Haiti Tote und Festnahmen nach Präsidentenmord

Update | Port-au-Prince · Nach der Ermordung des haitianischen Präsidenten Jovenel Moïse hat die Polizei vier Tatverdächtige getötet. Zwei weitere wurden festgenommen.

 Ein haitianischer Polizist vor dem Präsidentenpalast in Port-au-Prince.

Ein haitianischer Polizist vor dem Präsidentenpalast in Port-au-Prince.

Foto: AFP/VALERIE BAERISWYL

Nach der Ermordung des haitianischen Präsidenten Jovenel Moïse sind vier Tatverdächtige getötet und zwei weitere festgenommen worden. Das teilte Polizeichef Léon Charles am Mittwochabend (Ortszeit) im Fernsehen mit. Die Beamten hätten direkt nach dem Anschlag die Verfolgung der mutmaßlichen Täter aufgenommen, sagte der Chef der Nationalpolizei, Leon Charles. Drei Polizisten, die als Geiseln genommen worden seien, seien befreit worden. Der Einsatz in der Hauptstadt Port-au-Prince dauere an. Die Polizei machte keine Angaben zur Identität der mutmaßlichen Angreifer oder zu möglichen Tatmotiven.

Als Reaktion auf das Attentat hat Haiti dem US-Sender CNN zufolge für die nächsten zwei Wochen den Ausnahmezustand erklärt und das Land unter Kriegsrecht gestellt. Die Grenzen sind geschlossen.

Unbekannte waren in der Nacht zum Mittwoch (Ortszeit) in die Residenz des 53 Jahre alten Moïse in einem Vorort der Hauptstadt Port-au-Prince eingedrungen und hatten ihn erschossen. Seine Ehefrau Martine wurde verletzt und zur Behandlung in die rund 1000 Kilometer entfernte US-Stadt Miami gebracht, wie Haitis Botschafter in den USA, Bocchit Edmond, internationalen Medien sagte. Die Angreifer seien nach ersten Erkenntnissen Ausländer gewesen, die sich als Angehörige der US-Anti-Drogenbehörde DEA ausgegeben hätten.

Nach Angaben der haitianische Botschaft in Washington handelte es sich um einen wohl koordinierten Angriff durch eine gut ausgebildete und schwer bewaffnete Gruppe. Übergangs-Premierminister Claude Joseph sagte in einer Ansprache an die Nation, die Täter hätten Englisch und Spanisch gesprochen.

Joseph forderte eine internationale Untersuchung zum Attentat. Er sagte der Nachrichtenagentur AP, die Parlamentswahlen, die für dieses Jahr geplant seien, sollten stattfinden. Joseph sagte, Moïse sei „ein Mann des Mutes“ gewesen. Er habe sich gegen „manche Oligarchen im Land“ gestellt.

--

Zu erledigende Aufgabe:
Fassen Sie den Ausgangstext in zwei Sätzen zusammen.

Daten:
--

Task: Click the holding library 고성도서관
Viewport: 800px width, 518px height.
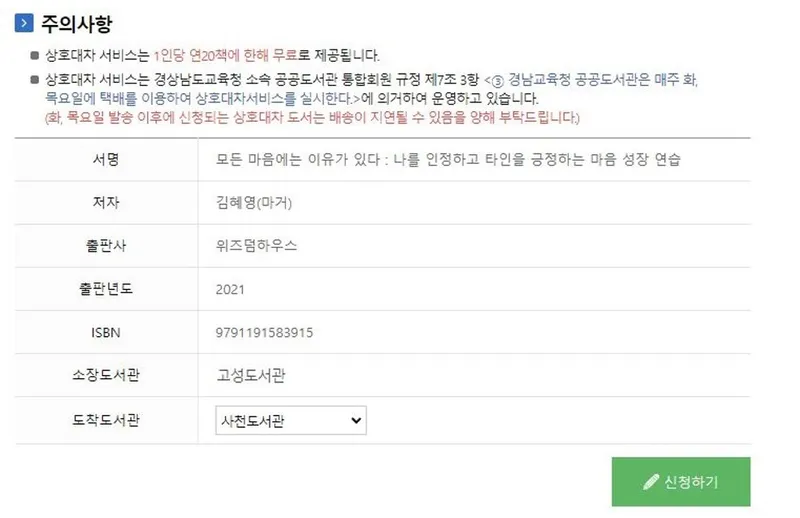Action: (251, 376)
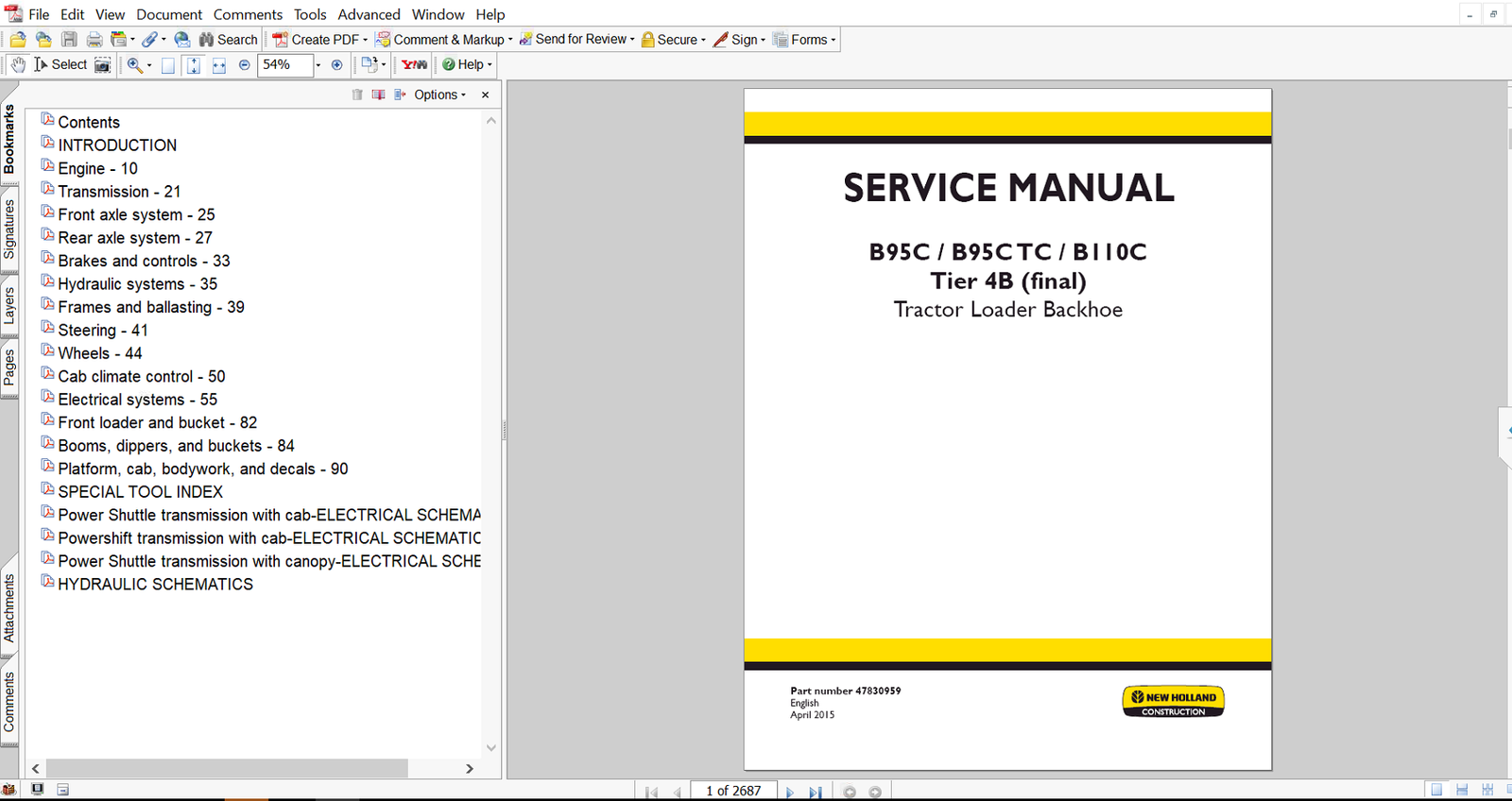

--

Ihre Lösung:
Nach der Ermordung des haitianischen Präsidenten Jovenel Moïse, der in der Nacht zum Mittwoch in seiner Residenz in einem Vorort von Port-au-Prince erschossen wurde, hat die Polizei vier Tatverdächtige getötet und zwei weitere festgenommen. Haiti hat laut CNN für zwei Wochen den Ausnahmezustand erklärt und die Grenzen geschlossen, und Übergangs-Premierminister Claude Joseph forderte eine internationale Untersuchung des Attentats.